GLOBAL REPORT ON FOOD CRISES 2017
The European Union, WFP and FAO have joined forces to coordinate the compilation of analyses to increase the impact of humanitarian and resilience responses through the preparation of the “Global report on Food Crises”. The report enhances coordination and decision-making through a neutral analysis that informs program planning and implementation.
Currently, the world is faced with an unprecedented call for action at a moment in which four countries have been identified as at risk of famine, and demand for humanitarian and resilience assistance is escalating. Against this background, informing the global and national food security community on the risk of food crises and on the severity of such crises is of fundamental importance, - GLOBAL REPORT ON FOOD CRISES, 2017
Bringing together credible and globally accepted findings
Partial geographical coverage and a lack of comparable data within a standardised system make it difficult to get a full global picture of food crises at any given time.
In 2016, to increase the inclusiveness and transparency of the report, the European Commission invited FAO and WFP to contribute by providing additional food security data and analysis.
The Food Security Information Network (FSIN) is a global initiative co-sponsored by FAO, WFP and IFPRI to strengthen food and nutrition security information systems for producing reliable and accurate data to guide analysis and decision-making.
The Global Report on Food Crises 2017 is therefore the result of a consultative process established to involve a wide range of stakeholders who bring together credible and globally accepted findings from all major risk analysis and early warning systems.
The report is designed to:
- summarize available data and analysis from global, regional and national food security monitoring systems;
- add value by bringing together this complex data and information to provide an accurate, comprehensive , transparent assessment of existing food security analysis,
- identify key data and analytical gaps and
- drive improved coordination and informed planning and implementation for humanitarian and resilience-building initiatives,
- instigate and inform better decision-making to increase resilience for the food security of the world’s most vulnerable people and “to ensure that no one is left behind” (Highlevel Political Forum on Sustainable Development, 2016).
The report retraces
the critical issues that have emerged during 2016. It has a cascading structure, presenting country-by-country analysis to build a global picture of the prevalence and magnitude of food insecurity.
Globally, 108 million people in 2016 were reported to be facing Crisis level food insecurity or worse (IPC Phase 3 and above). This represents a 35 percent increase compared to 2015 when the figure was almost 80 million.

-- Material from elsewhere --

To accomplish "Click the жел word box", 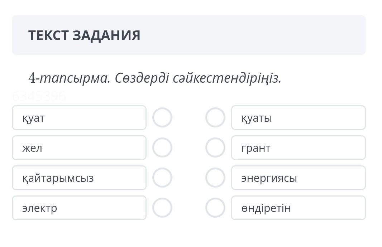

The acute and wide-reaching effects of conflicts left significant numbers of food insecure people in need of urgent assistance in Yemen (17 million); Syria (7.0 million); South Sudan (4.9 million); Somalia (2.9 million); northeast Nigeria (4.7 million), Burundi (2.3 million) and Central African Republic (2 million). The immediate outlook points to worsening conditions in some locations, with risk of famine in isolated areas of northeast Nigeria, South Sudan, Somalia and Yemen.
Conflict causes widespread displacement (internal and external), protracting food insecurity and placing a burden on host communities. The populations worst affected are those of Syria (6.3 million Internally Displaced People) and Syrian refugees in neighbouring countries (4.8 million); Iraq (3.1 million); Yemen (3.2 million), South Sudan (3 million), Somalia (2.1 million) and northeast Nigeria (2.1 million).

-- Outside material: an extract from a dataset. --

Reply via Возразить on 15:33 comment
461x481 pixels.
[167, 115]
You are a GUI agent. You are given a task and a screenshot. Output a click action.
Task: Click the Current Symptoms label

In some countries, food security has been undermined by El Niño, which largely manifested in drought conditions that damaged agricultural livelihoods. The countries most affected are in eastern and southern Africa and include Somalia, Ethiopia (9.7 million), Madagascar (0.8 million in the Grand Sud), Malawi (6.7 million), Mozambique (1.9 million) and Zimbabwe (4.1 million). Projections for early 2017 indicate an increase in the severity of food insecurity in these regions. This is particularly the case in southern and south-eastern Ethiopia, Kenya and Somalia.
Record staple food prices, notably in some southern African countries, Nigeria and South Sudan, also severely constrained food access for vulnerable populations, acutely aggravating food insecurity and the risk of malnutrition.

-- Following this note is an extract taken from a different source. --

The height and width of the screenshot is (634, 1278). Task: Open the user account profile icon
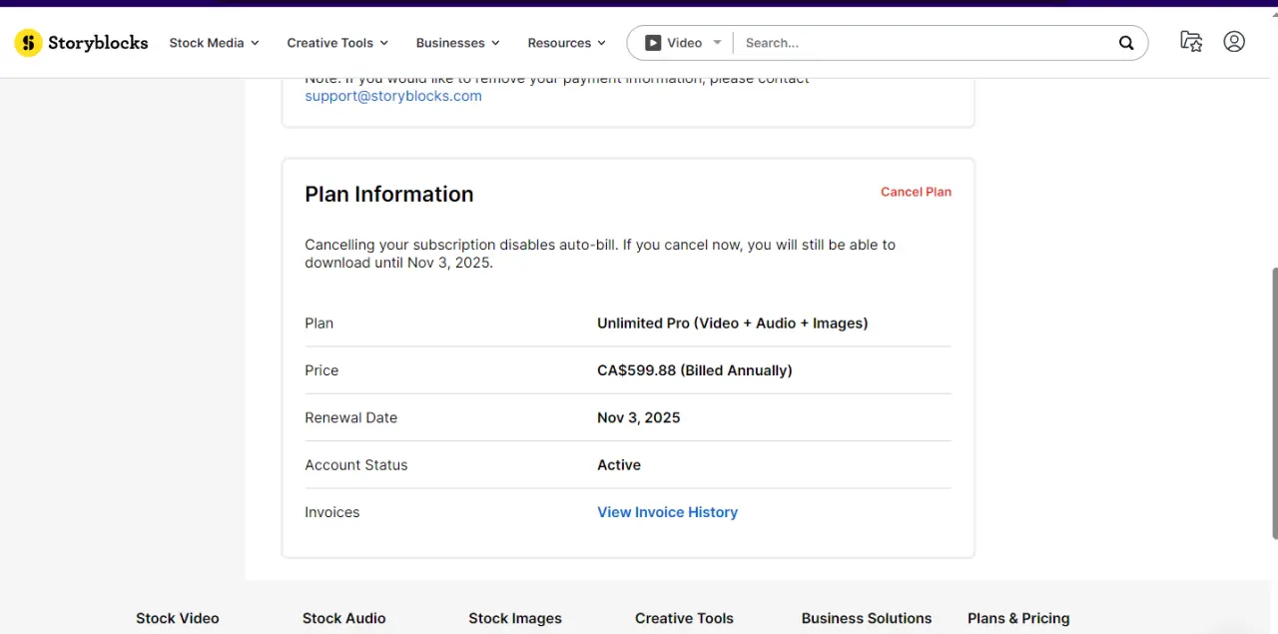pyautogui.click(x=1234, y=42)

El Niño-induced weather patterns and conflicts were the main drivers of intensified food insecurity in 2016. The persistent nature of these drivers, and their associated impacts, has weakened households’ capacity to cope, undermining their resilience and ability to recover from future shocks. The food crises in 2016 were both widespread and severe, affecting entire national populations, such as in Yemen, or causing acute damage in localized areas, such as in northeast Nigeria. These shocks were not bound by national borders and the spillover effects had a significant impact on neighbouring countries.